§ About this task
State how many lines in the following entries hold the word "agent". The reply is that number only.

[Dataset records Boundary: Start]

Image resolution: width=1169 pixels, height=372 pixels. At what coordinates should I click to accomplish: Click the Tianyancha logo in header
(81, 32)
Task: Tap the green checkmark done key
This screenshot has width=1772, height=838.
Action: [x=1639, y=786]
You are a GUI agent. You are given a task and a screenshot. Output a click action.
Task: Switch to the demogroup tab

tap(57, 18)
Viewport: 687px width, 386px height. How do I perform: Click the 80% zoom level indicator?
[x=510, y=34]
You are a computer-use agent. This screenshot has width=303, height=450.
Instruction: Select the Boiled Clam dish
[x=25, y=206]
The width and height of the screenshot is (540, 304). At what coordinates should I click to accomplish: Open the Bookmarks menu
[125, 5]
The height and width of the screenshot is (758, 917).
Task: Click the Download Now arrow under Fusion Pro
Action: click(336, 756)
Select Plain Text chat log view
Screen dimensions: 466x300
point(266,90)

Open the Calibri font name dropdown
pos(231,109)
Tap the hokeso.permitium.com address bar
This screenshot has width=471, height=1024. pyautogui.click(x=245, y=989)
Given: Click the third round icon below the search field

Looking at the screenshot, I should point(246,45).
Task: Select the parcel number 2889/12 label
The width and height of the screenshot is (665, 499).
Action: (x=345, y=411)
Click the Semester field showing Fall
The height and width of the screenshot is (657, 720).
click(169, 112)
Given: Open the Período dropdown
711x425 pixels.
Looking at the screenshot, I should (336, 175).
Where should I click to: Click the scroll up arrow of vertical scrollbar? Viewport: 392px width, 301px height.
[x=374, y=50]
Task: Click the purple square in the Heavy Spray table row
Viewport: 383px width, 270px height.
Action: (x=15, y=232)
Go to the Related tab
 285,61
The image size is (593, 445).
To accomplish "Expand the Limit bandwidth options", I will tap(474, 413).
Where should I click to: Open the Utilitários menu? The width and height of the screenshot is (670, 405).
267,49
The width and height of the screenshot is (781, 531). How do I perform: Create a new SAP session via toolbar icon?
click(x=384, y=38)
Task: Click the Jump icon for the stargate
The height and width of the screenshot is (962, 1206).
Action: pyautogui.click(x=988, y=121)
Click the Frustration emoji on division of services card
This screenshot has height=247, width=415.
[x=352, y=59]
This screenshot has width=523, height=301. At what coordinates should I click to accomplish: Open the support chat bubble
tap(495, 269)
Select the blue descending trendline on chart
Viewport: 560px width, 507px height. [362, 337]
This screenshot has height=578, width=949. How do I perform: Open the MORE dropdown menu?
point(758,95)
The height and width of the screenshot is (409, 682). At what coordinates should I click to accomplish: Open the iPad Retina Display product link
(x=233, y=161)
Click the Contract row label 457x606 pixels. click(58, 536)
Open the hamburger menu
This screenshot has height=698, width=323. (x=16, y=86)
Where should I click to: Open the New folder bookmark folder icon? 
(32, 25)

[Dataset records Boundary: End]

§ Task response
2